DATA IN THIS EXERCISE Block Start

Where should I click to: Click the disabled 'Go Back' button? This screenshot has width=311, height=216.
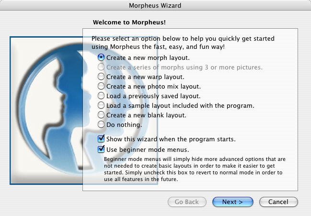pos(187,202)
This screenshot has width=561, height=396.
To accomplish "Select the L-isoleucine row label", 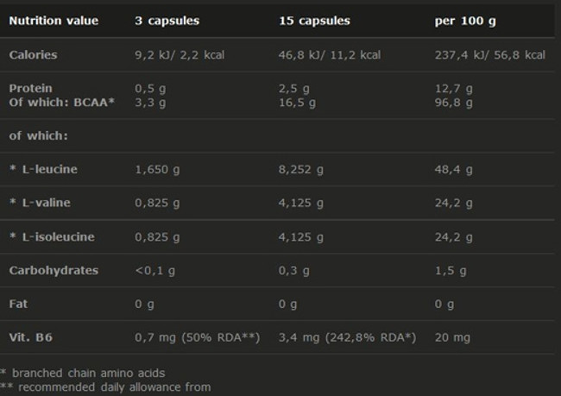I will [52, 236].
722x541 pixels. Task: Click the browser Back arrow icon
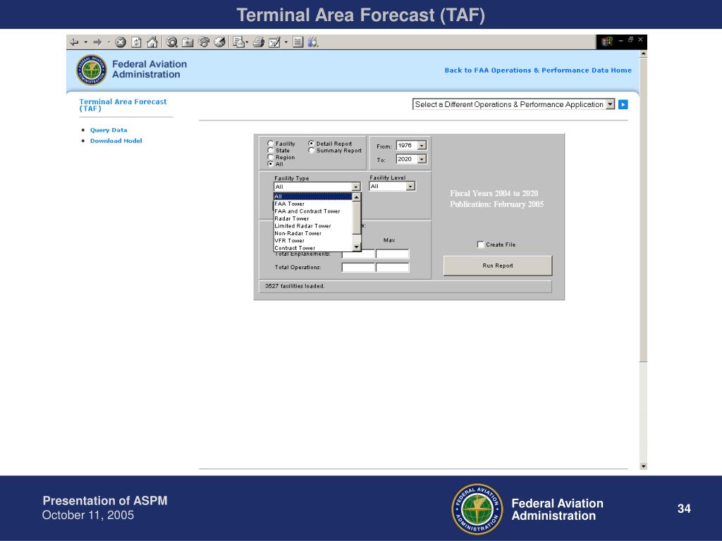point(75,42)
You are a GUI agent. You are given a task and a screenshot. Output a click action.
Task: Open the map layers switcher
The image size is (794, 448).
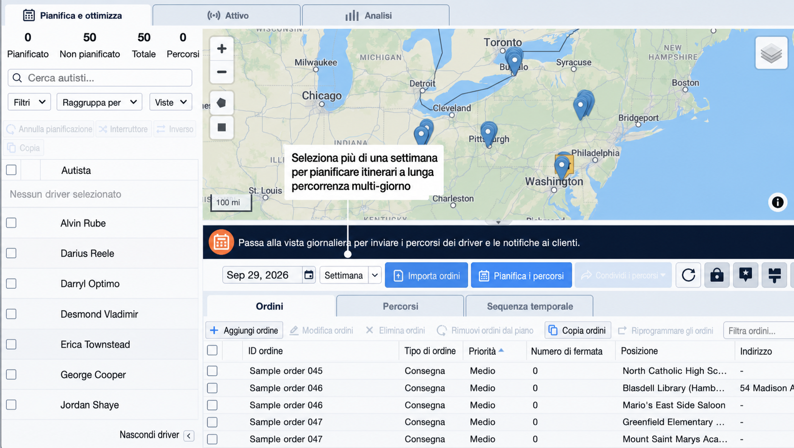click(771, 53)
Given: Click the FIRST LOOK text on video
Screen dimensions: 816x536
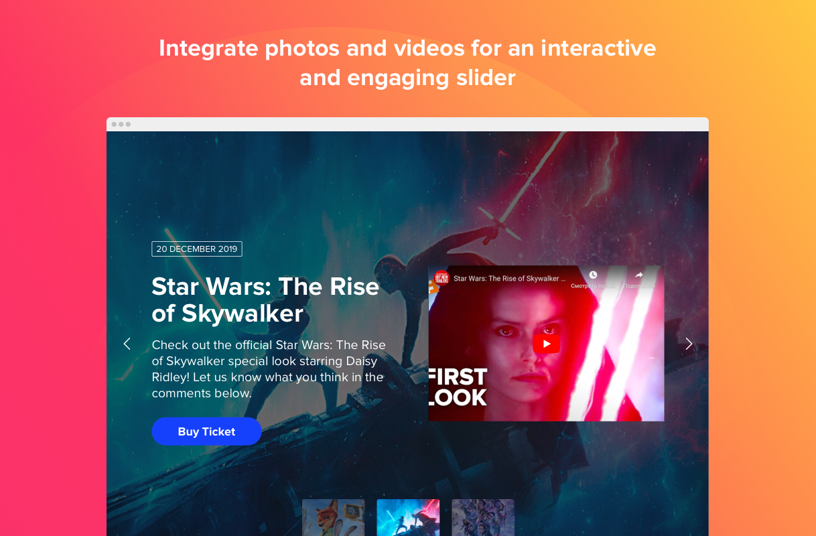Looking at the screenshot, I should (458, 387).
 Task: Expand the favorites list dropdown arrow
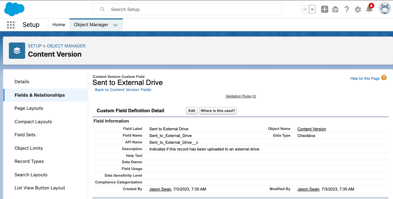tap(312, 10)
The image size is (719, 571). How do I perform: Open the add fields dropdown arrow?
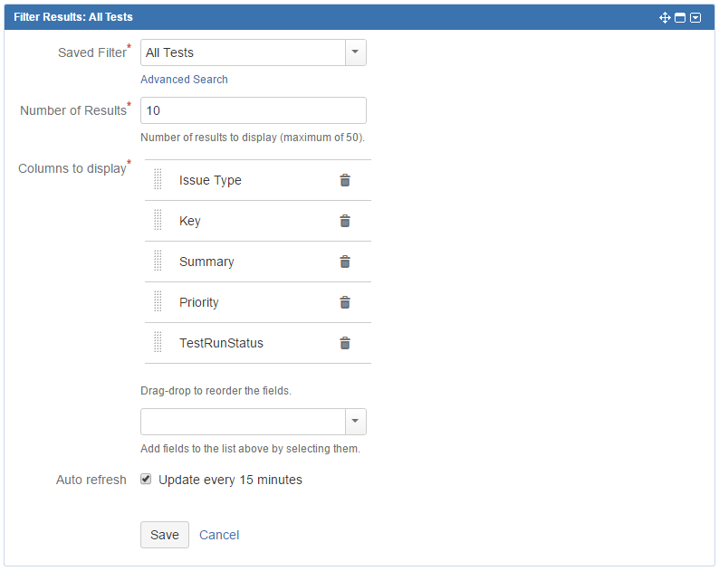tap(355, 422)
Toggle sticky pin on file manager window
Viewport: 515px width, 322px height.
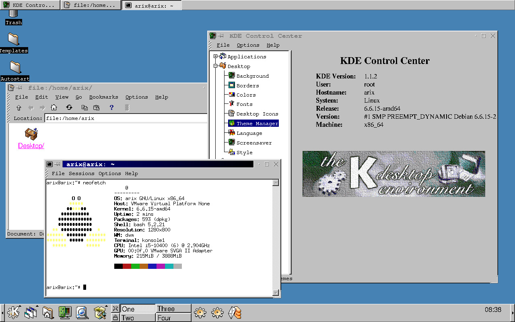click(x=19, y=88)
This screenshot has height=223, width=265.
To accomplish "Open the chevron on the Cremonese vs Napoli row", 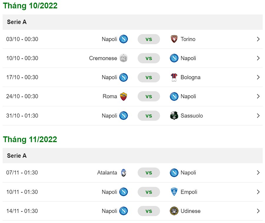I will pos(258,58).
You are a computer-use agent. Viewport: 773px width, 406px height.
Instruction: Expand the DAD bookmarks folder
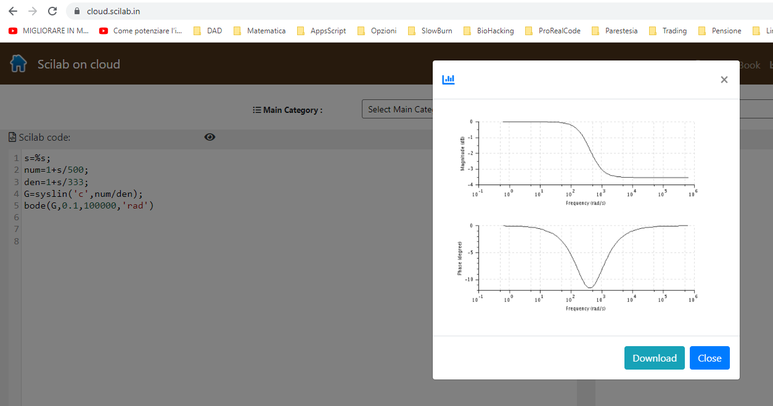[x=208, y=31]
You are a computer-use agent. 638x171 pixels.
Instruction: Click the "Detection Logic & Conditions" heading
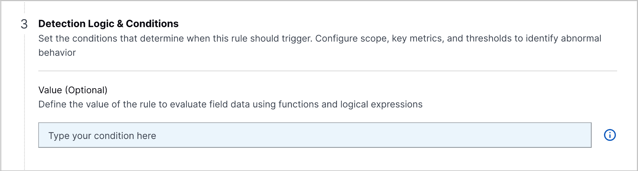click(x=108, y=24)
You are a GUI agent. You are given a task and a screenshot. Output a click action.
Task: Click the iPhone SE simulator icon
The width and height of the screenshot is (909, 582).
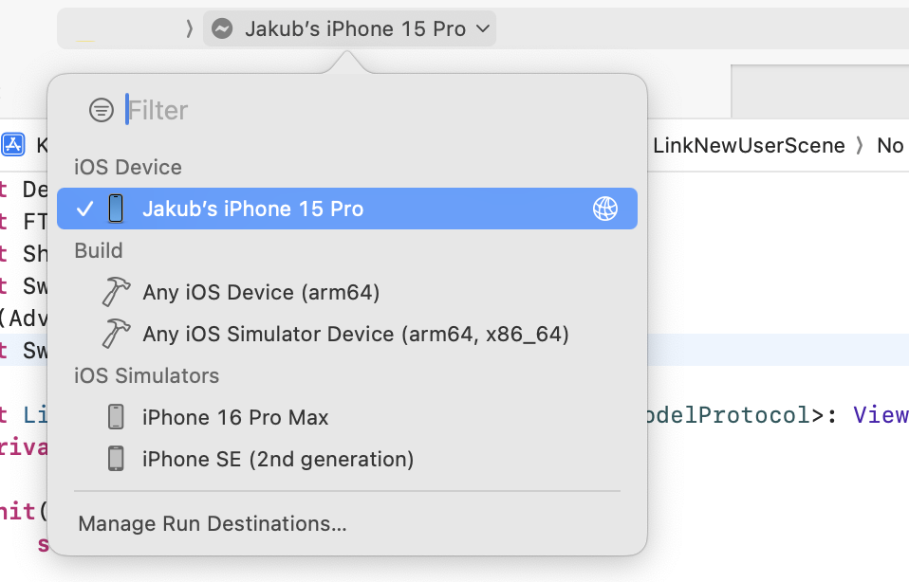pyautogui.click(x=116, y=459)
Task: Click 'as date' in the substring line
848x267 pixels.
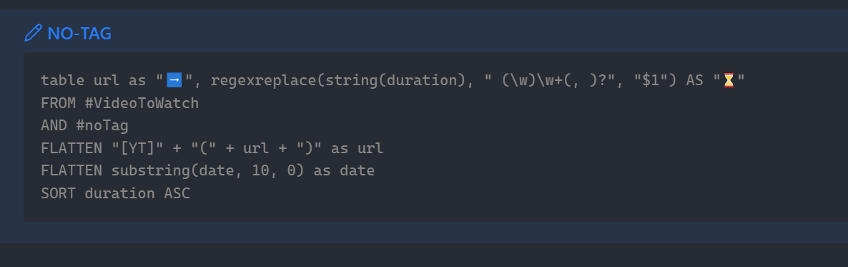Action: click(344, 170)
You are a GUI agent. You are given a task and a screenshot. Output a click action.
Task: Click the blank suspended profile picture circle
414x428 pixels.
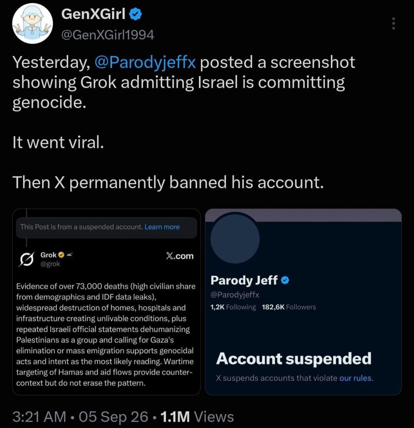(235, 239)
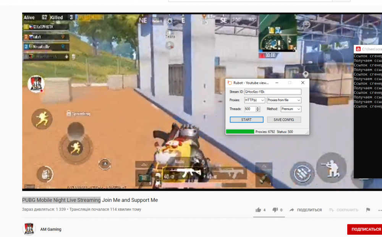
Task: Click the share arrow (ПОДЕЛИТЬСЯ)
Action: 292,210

DATA IN THIS EXERCISE Block End
DATA IN THIS EXERCISE Block Start

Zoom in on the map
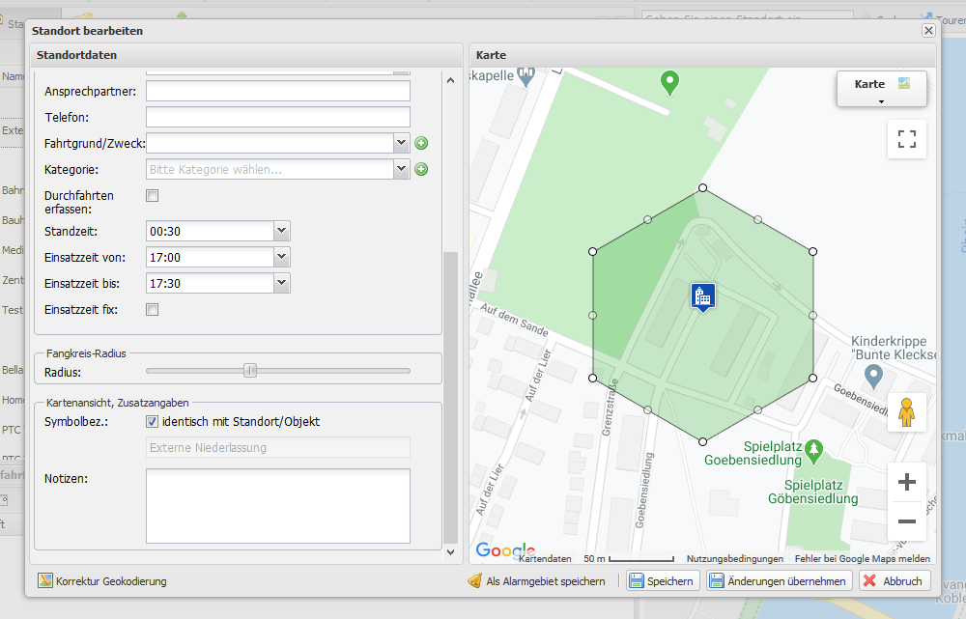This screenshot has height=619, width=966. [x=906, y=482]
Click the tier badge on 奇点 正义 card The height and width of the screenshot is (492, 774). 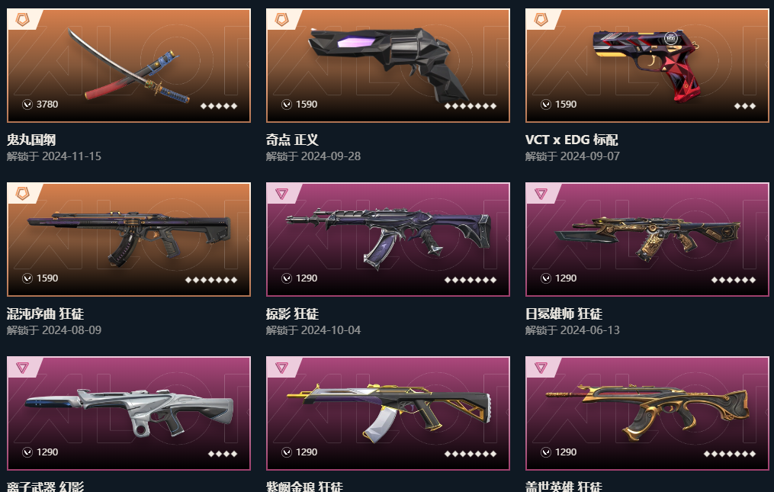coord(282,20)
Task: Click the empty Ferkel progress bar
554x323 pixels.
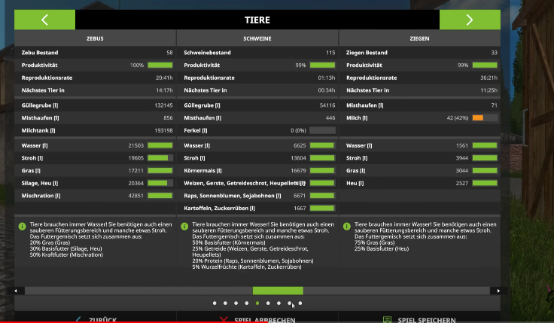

DATA IN THIS EXERCISE Block End
DATA IN THIS EXERCISE Block Start

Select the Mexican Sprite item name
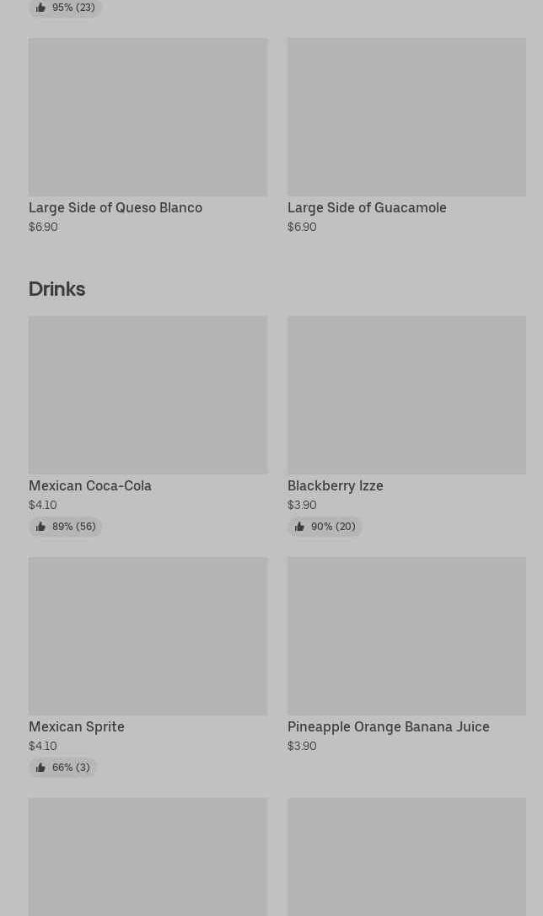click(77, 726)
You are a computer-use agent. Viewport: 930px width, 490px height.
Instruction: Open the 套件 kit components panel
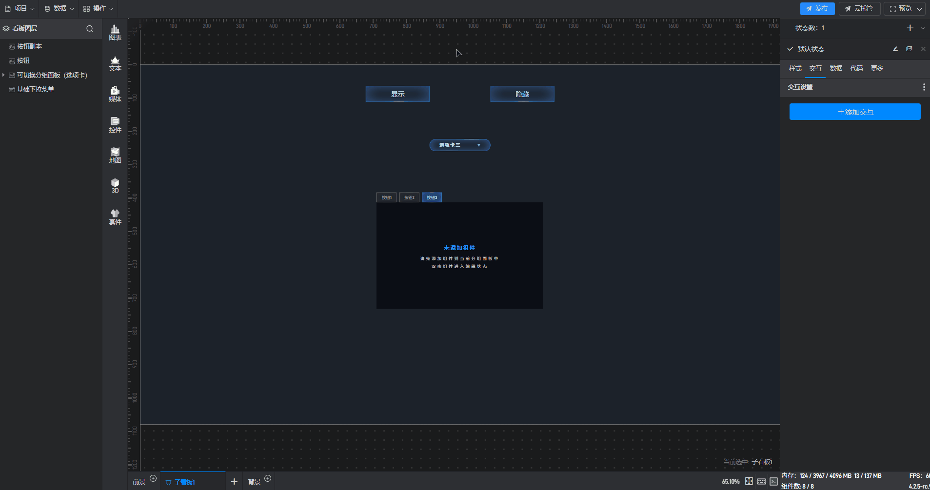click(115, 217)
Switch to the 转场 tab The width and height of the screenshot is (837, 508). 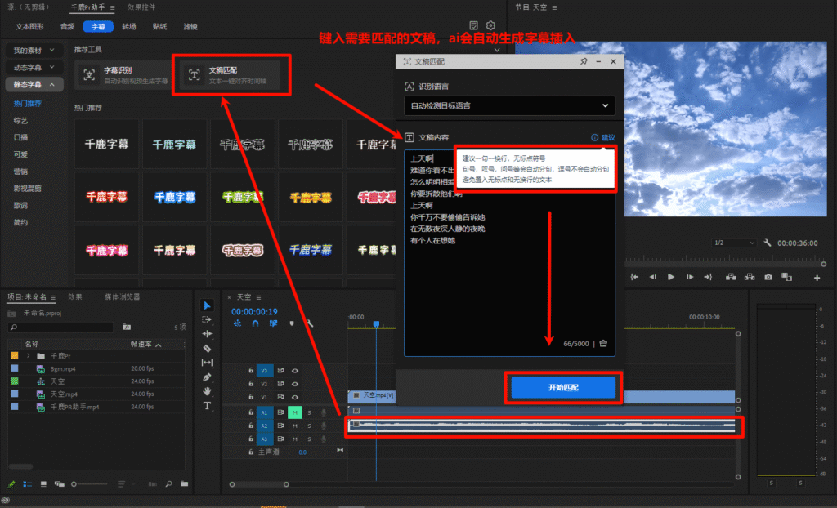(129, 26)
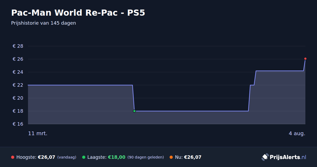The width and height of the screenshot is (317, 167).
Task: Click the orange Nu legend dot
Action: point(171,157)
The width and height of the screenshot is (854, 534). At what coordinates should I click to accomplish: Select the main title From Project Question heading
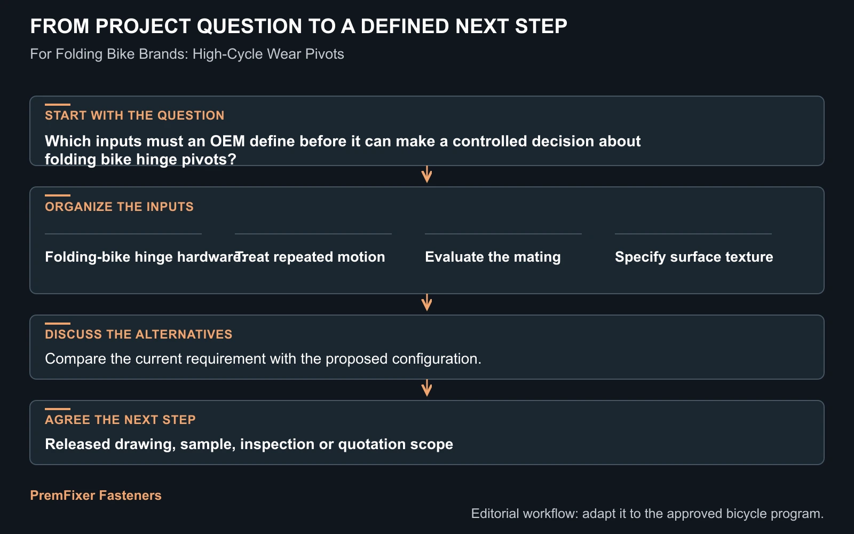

DATA IN THIS EXERCISE Block End

■ **EXERCISE**: Copy the lines of the data above exactly as written, beginning with the line containing "Task: Click the empty Ferkel progress bar" and ending with the line containing "554x323 pixels.", and leave out all other lines.

■ **WRITTEN ANSWER**:
Task: Click the empty Ferkel progress bar
554x323 pixels.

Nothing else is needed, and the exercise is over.